Beta-Acids also pop up in conversations. They are not soluble nor can they be isomerised so directly do not contribute. However, they do oxidise in storage and can impart bitterness, but for the sake of this article they will be ignored.
This is 100% my opinion but ultimately if you’re producing and style of beer where the dry hop rate is between 4+ grams p/l your concerns over cohumulone and beta acids effects on the presentation of bitterness are pretty much irrelevant.
From my experience where you add your bittering hops do play an important role in the presentation of bitterness (first wort hopping). But again, this importance is negatively correlated with the amount of dry hops you are adding.

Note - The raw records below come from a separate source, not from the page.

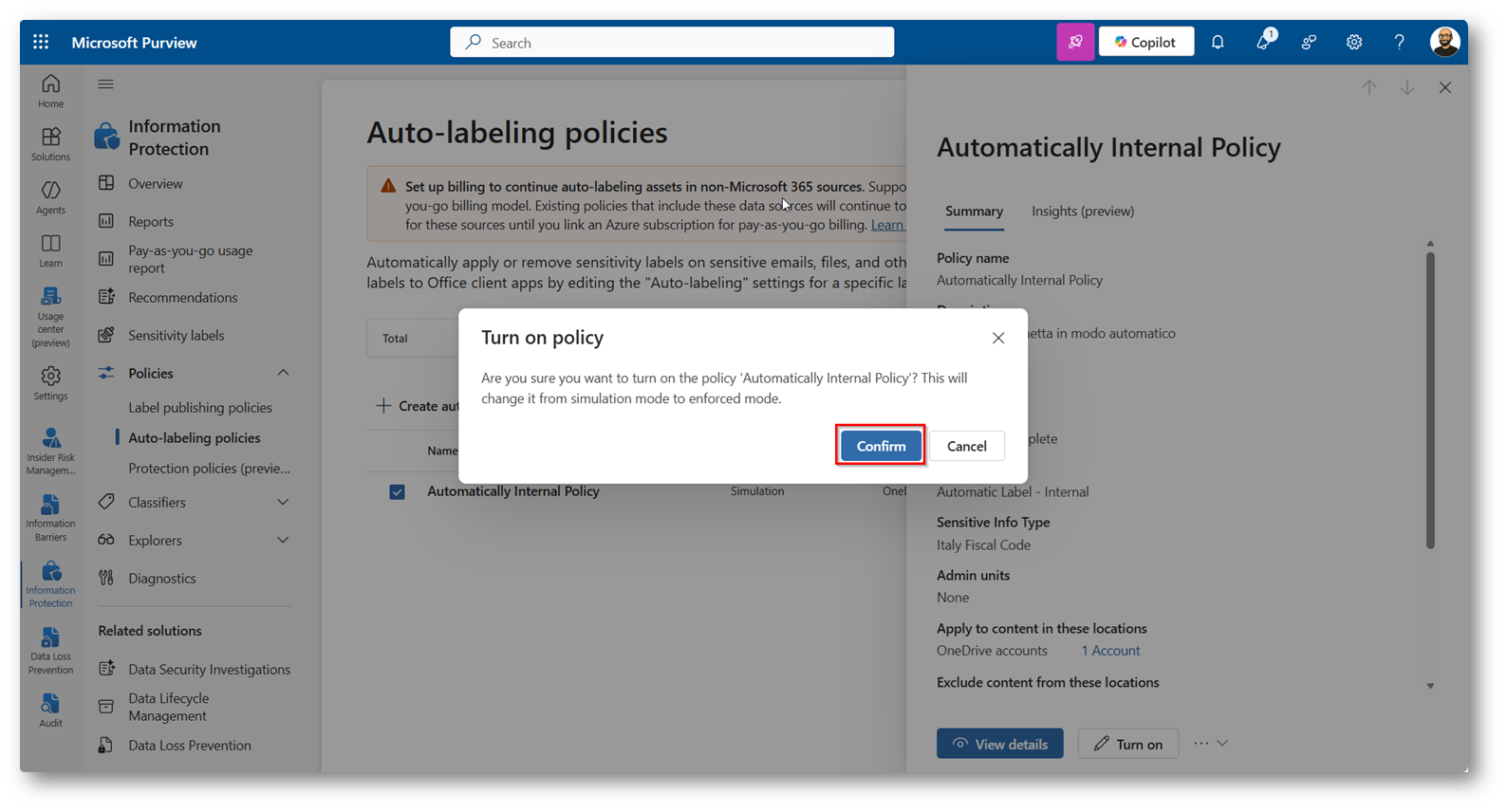Expand the Explorers section

point(283,540)
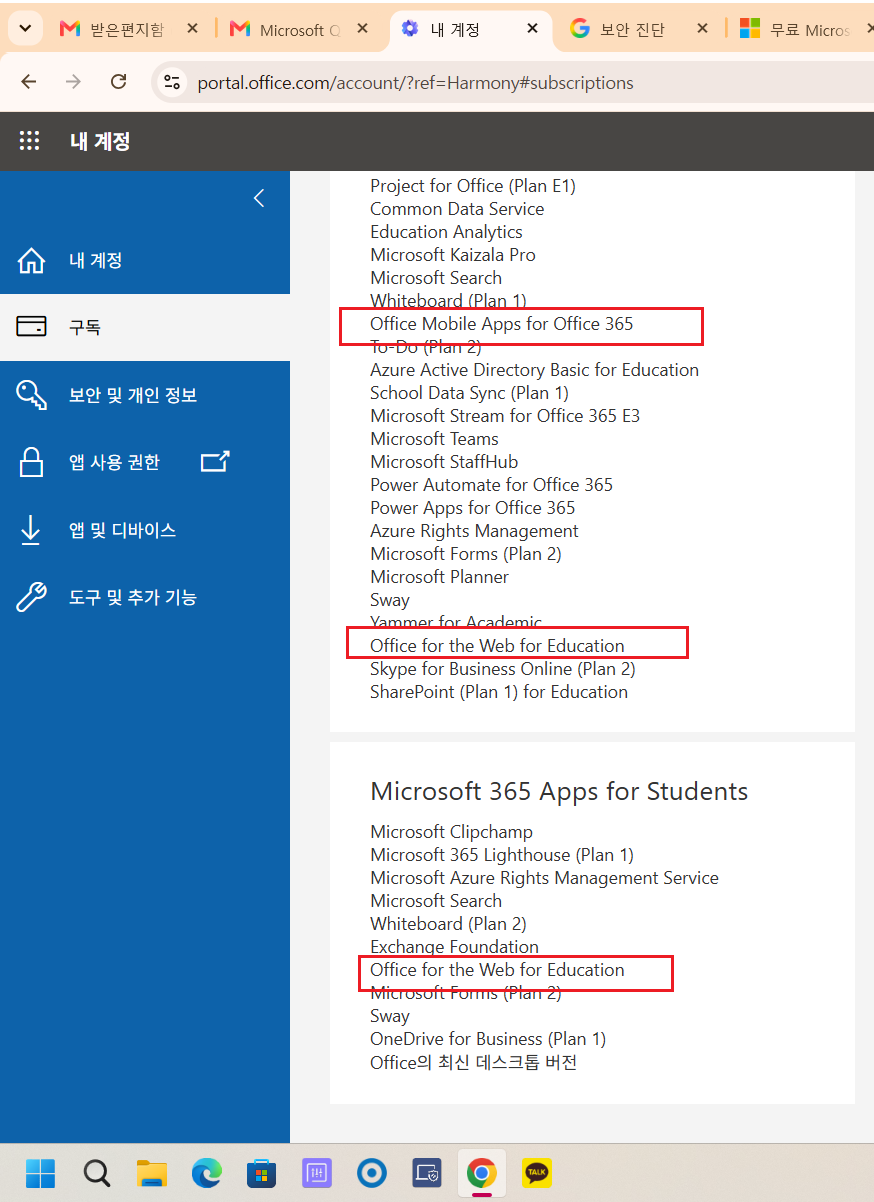This screenshot has width=874, height=1202.
Task: Open Windows Start menu on taskbar
Action: pos(41,1172)
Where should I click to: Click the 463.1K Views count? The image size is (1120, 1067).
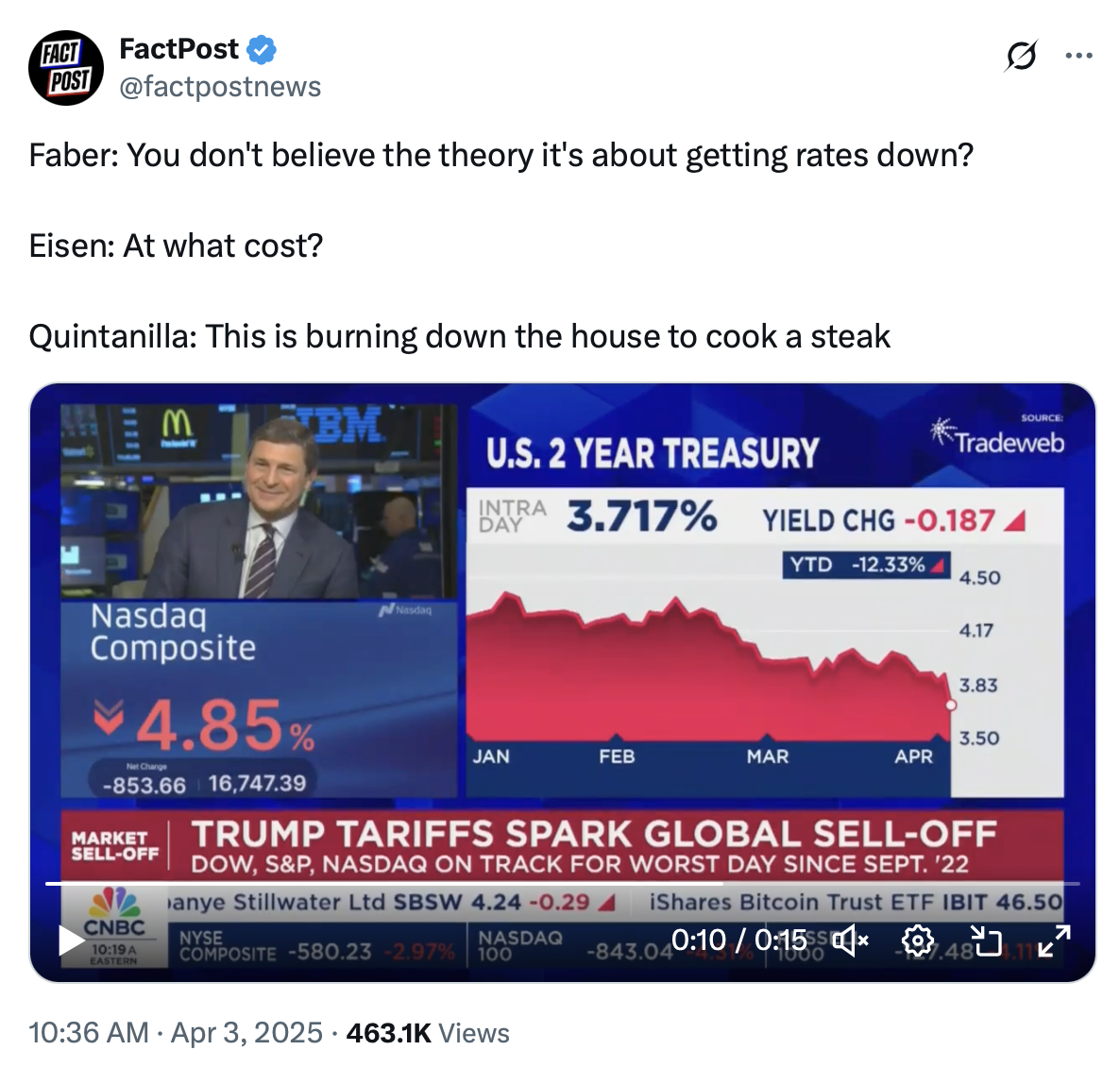click(x=428, y=1032)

2. Assess current top global options that fit these factors
United States
Columbus, Tomahawk and Zeus are all similar bittering hops grown in America. So similar they are often grouped and sold together under the acronym CTZ. Alpha Acid % Ranges from 15-17.5%.
Germany
Magnum and Herkules are the popular bittering hops. Magnum ranges from 10-14%. And Herkules ranges from 16-17.5% . So you can see why they have been replacing magnum with herkules in Germany for some time.
UK
Admiral is the primo bittering hop in the UK. 12-18% alpha can be achieved.

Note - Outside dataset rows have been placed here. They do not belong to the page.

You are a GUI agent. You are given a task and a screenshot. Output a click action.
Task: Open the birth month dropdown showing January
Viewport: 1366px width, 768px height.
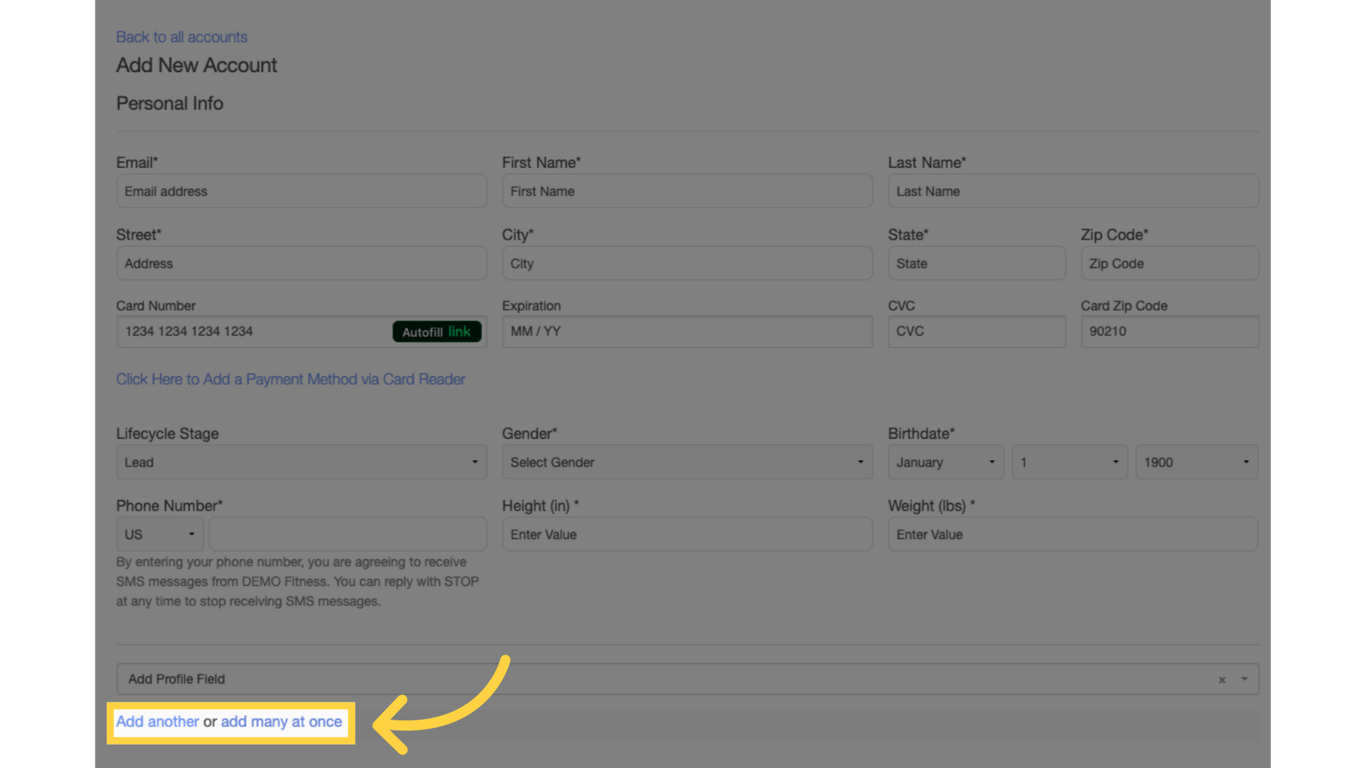tap(944, 461)
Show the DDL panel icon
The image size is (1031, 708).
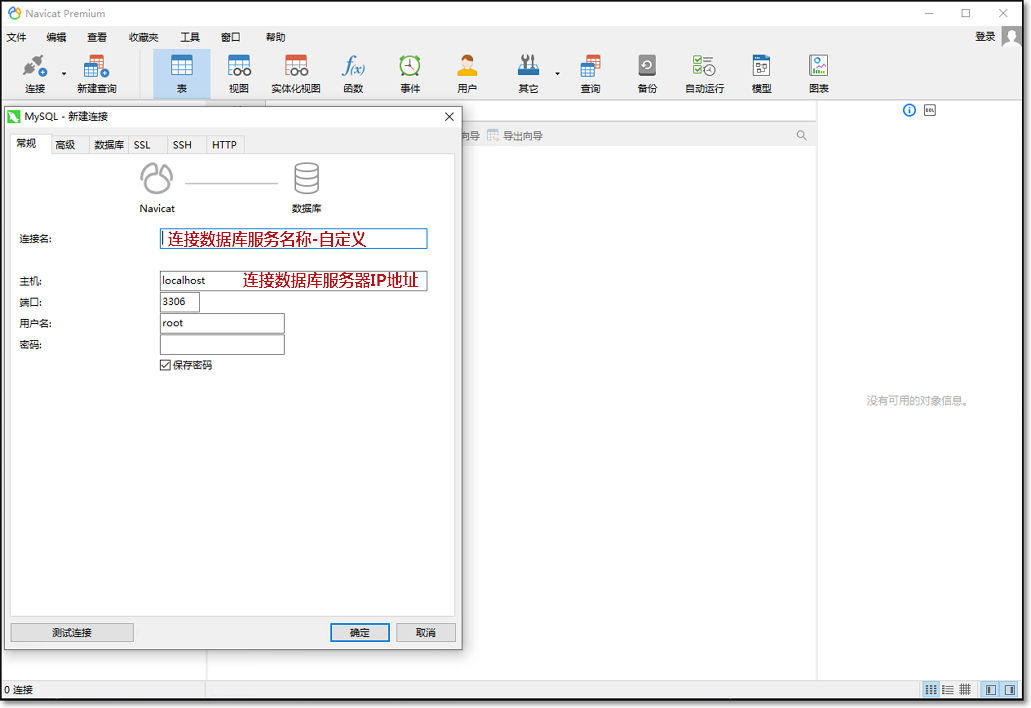coord(930,110)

Will Rodgers of Charles Faram gave this comment when he kindly replied to my messages asking for him for historical statistics on UK bittering varieties, it’s a slight sidetrack but super interesting:
“There are still newer varieties in development which should produce consistently 14-18% Alpha and correspondingly high Beta and Oil contents. The issue with breeding for high alpha is that currently the gene/s for high alpha are closely linked to the gene/s for powdery mildew susceptibility. In the UK this is a major problem with our maritime climate as Powdery mildew loves our climate.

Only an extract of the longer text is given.